Speaking at the Fed's annual retreat in the resort of Jackson Hole, Wyoming, Mr Greenspan argued that the US has enjoyed higher growth and greater investment as a result of its free market policies, especially in relation to worker protection.
Productivity gap Mr Greenspan warned that the high cost of sacking workers in Europe had made companies more reluctant to install new technology. "A recent manifestation of these costs can be seen in the lower level of high-tech capital investment in continental Europe relative to the United States ..discharging workers has been made a difficult and costly process in comparison with that in the United States .. as a result, even though those technologies are available to all, the intensity of their application and the accompanying elevation in the growth of productivity are more clearly evident in the United States," he explained.
Productivity has been growing at an annual rate of around 5% as US companies embrace computers and the internet. But the Fed chairman warned that the productivity surge would inevitably end. "A tapering-off of productivity acceleration is inevitable at some point in the future..(which) would damp the historically high rates of return on capital investment and (reduce) projections of long-term profits growth," he warned. And he warned, "should positive trends in economic growth falter, it is quite imaginable that support for market-orientated resource allocation will wane and the latent forces of protectionism and state intervention will begin to reassert themselves." Banking on the US Mr Greenspan's remarks reflect the remarkable eight-year economic boom in the United States, and his hope that it will both lead and reflect a global shift towards free market policies. He argues that both governments and investors have embraced the US model of privatisation and deregulation, but he is concerned that any slowdown will strengthen the hand of the protestors against globalisation.
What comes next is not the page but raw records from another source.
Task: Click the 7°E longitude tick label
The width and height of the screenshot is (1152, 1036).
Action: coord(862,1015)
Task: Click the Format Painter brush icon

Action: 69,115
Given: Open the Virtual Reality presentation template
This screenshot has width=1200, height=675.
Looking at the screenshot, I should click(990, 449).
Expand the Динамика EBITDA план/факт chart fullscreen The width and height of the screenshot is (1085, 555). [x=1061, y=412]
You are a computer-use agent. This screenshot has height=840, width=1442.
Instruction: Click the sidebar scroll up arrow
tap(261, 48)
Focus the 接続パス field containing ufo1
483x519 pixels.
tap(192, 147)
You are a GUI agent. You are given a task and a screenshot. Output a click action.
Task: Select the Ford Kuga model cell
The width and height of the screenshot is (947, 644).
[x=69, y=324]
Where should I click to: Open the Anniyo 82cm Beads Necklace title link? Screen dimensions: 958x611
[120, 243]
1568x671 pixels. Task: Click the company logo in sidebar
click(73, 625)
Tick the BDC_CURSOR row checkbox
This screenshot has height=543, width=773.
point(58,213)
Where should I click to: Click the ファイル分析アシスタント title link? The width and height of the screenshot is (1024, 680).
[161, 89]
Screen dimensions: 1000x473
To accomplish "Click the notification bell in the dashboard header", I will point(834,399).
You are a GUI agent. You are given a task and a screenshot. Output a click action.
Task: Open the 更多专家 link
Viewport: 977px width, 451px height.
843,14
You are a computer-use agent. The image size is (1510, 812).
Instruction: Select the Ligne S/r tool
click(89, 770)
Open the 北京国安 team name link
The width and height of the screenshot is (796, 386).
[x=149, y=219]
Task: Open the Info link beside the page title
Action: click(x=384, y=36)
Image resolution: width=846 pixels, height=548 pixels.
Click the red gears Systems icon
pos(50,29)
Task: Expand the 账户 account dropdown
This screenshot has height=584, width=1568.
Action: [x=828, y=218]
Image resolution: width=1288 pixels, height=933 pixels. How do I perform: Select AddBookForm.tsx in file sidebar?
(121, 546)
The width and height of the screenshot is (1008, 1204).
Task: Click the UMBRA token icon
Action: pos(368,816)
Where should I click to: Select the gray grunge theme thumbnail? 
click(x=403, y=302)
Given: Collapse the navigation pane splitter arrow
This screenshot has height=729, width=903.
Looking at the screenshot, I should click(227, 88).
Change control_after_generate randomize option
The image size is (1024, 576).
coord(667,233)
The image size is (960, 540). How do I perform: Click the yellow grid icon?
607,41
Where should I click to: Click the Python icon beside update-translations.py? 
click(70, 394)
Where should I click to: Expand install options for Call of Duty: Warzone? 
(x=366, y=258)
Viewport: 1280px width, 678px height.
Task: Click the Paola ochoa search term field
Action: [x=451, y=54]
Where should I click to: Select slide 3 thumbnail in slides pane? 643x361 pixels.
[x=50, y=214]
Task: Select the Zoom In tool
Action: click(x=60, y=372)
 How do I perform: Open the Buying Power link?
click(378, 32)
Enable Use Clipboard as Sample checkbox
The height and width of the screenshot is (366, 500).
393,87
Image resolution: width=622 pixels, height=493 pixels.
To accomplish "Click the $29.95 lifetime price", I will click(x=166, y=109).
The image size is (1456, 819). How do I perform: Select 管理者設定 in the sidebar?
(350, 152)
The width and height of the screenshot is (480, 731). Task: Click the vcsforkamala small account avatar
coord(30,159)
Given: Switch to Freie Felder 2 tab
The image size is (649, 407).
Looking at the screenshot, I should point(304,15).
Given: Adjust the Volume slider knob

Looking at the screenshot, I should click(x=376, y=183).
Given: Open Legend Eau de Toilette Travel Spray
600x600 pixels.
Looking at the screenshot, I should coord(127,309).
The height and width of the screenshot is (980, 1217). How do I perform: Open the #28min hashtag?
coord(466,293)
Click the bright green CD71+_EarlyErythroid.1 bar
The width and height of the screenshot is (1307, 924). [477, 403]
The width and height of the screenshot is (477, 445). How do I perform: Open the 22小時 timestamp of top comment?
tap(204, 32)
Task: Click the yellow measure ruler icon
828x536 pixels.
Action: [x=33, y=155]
But others attending the conference warned that not everyone had benefited from economic changes. Mr Greenspan's former deputy Alice Rivlin, now at the Brookings Institution, said that globalisation had in fact hurt some parts of society. "Many...have not benefited over the past few years," she said. "The bottom of the income distribution has not benefited from much of anything." Mr Greenspan's job has been to ensure that the US economy maintains its economic strength, and his judicious juggling of interest rates has so far helped him achieve that end. But he knows that the biggest challenges are yet to come, as the Fed struggles to manage a "soft landing" for the US economy. Yet his remarks to the world's bankers reflect the renewed confidence with which the Fed is facing the world, two years after it feared that the world might collapse in a financial meltdown of truly historic proportions.